Conservation crisis deepens as trump administration cuts funding: why linking nature protection to human health could be the solution

The global conservation movement is in crisis, struggling with severe funding cuts, weakening government support, and widespread misinformation campaigns. A major contributor to this decline is the public’s limited understanding of how nature directly impacts their daily lives—from ensuring clean water and food security to protecting communities from extreme weather and disease outbreaks.
According to the World Economic Forum’s 2025 global risk assessment, five of the top ten long-term threats facing humanity are environmental, including extreme weather, biodiversity loss, ecosystem collapse, and pollution. Despite these mounting risks, biodiversity conservation remains dramatically underfunded compared to its critical value for human survival and prosperity.
The crisis has intensified with recent political changes. The Trump administration has shut down nearly all USAID biodiversity programs in early 2025, eliminating hundreds of millions in annual funding that supported forest conservation, sustainable fisheries, and community-based conservation enterprises worldwide. Just two years ago, USAID invested over $385 million in biodiversity programs, following the agency’s long-held principle that “conservation is development.”
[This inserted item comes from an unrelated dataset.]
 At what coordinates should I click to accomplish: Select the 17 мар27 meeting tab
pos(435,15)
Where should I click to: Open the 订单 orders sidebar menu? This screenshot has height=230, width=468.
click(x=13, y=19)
Conservation advocates argue that reframing environmental protection around human well-being—rather than focusing solely on wildlife preservation—could help rebuild public and political support. By highlighting how healthy ecosystems provide essential services like water filtration, climate regulation, and disease prevention, conservationists hope to demonstrate that protecting nature isn’t just an environmental luxury, but a fundamental requirement for human health, economic stability, and national security.